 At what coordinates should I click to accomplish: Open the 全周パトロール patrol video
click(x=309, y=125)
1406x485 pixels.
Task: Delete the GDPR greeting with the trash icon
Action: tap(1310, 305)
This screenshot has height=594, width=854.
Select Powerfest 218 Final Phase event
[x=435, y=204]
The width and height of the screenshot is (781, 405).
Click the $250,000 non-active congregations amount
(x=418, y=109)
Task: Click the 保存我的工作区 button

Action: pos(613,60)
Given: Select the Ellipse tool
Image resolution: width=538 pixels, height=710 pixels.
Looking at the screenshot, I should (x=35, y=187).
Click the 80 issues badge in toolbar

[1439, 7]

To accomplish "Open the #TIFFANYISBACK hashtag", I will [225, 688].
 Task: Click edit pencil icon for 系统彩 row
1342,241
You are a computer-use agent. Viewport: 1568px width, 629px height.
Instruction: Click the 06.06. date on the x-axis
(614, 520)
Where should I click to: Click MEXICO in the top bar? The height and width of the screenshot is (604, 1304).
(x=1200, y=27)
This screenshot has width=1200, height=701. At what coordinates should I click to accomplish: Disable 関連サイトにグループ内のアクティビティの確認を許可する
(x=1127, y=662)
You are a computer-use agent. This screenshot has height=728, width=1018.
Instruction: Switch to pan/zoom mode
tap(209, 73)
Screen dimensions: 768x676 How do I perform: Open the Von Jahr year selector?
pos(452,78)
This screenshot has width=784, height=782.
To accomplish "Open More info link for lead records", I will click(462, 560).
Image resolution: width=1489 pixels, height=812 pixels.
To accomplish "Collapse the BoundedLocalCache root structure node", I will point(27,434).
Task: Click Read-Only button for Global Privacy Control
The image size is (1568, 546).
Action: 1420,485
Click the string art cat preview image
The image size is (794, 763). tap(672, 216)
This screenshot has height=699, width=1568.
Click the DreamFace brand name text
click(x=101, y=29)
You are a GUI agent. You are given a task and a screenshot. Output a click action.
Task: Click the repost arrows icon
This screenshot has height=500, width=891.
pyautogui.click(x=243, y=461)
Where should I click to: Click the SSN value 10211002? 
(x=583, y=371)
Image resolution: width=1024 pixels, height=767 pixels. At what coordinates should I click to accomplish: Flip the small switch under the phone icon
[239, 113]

———

Filter the records for the word "will" and show every line that has it.

__Your response__:
To accomplish "Open the #TIFFANYISBACK hashtag", I will [225, 688].
To accomplish "Open More info link for lead records", I will click(462, 560).
To accomplish "Collapse the BoundedLocalCache root structure node", I will point(27,434).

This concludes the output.